■ **Problems to work on**:
1. Condense the paragraph of the passage about stopping writing that begins "Don’t I deserve a break?" into a shorter version that keeps its main facts.
2. Reproduce the passage about stopping writing from "Don’t I deserve" up to and including "the fiction writer.", swapping "pomegranates" for "figs".
3. Carry on the passage about stopping writing from the point where it ends.

■ **Supplied text**:
============
Don’t I deserve a break? Now I have stopped teasing and tweaking my last story like a plate-spinner, who has kept a few dozen plates spinning precariously aloft for years – am I not entitled to a rest? Am I not entitled to that final thrill of stopping and letting the crockery smash all around me? A reasonable answer, when the sun is streaming through my window and the last of my pomegranates are waiting in the garden to be picked is: yes of course you are. But at 4am, that annoying time that drags me from sleep far too often nowadays, the answer is less forgiving, less accommodating, less reasonable. You could stop but: You may forget that other story – you know the one you promised to consider; or, you could stop but, you might lose that drive and never write again; or, you could stop but… Welcome to the duel world of the fiction writer.
============
[Pixel coordinate grounding data]

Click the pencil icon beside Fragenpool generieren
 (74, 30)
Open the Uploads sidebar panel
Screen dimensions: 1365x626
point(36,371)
============
■ **Task-by-task answers**:
1. Having finally stopped revising a last story, which the writer compares to keeping dozens of plates spinning for years, the writer asks whether a rest is deserved, along with the thrill of letting the plates smash. On a sunny day, with the last pomegranates waiting in the garden, the answer seems plainly yes. At 4am, an hour that too often wakes the writer, the answer is harsher. Stopping might mean forgetting another story the writer promised to consider, or losing the drive and never writing again. The paragraph presents this as the world of the fiction writer.

2.
Don’t I deserve a break? Now I have stopped teasing and tweaking my last story like a plate-spinner, who has kept a few dozen plates spinning precariously aloft for years – am I not entitled to a rest? Am I not entitled to that final thrill of stopping and letting the crockery smash all around me? A reasonable answer, when the sun is streaming through my window and the last of my figs are waiting in the garden to be picked is: yes of course you are. But at 4am, that annoying time that drags me from sleep far too often nowadays, the answer is less forgiving, less accommodating, less reasonable. You could stop but: You may forget that other story – you know the one you promised to consider; or, you could stop but, you might lose that drive and never write again; or, you could stop but… Welcome to the duel world of the fiction writer.

3.
In the end it’s about trust of course, trusting yourself. Although the infuriating voice, that subconscious noise that declares it knows you better than you know yourself may be entitled to worry – it is after all the voice of the epic struggle that got you off your ass and into writing in the first place – it is not always right. In its over compensation of not allowing you a moments peace to slip out of the hard built habit of telling a story, it can also become a hindrance or even a danger. For where do the new ideas come from if you are always immersed in a story? Yes ideas do come but they have little chance to take root, as more often than not they are jotted down and put in your own little slush-pile to sift through at a later date, a later date that all too often never comes if you immediately flick from one project to the next.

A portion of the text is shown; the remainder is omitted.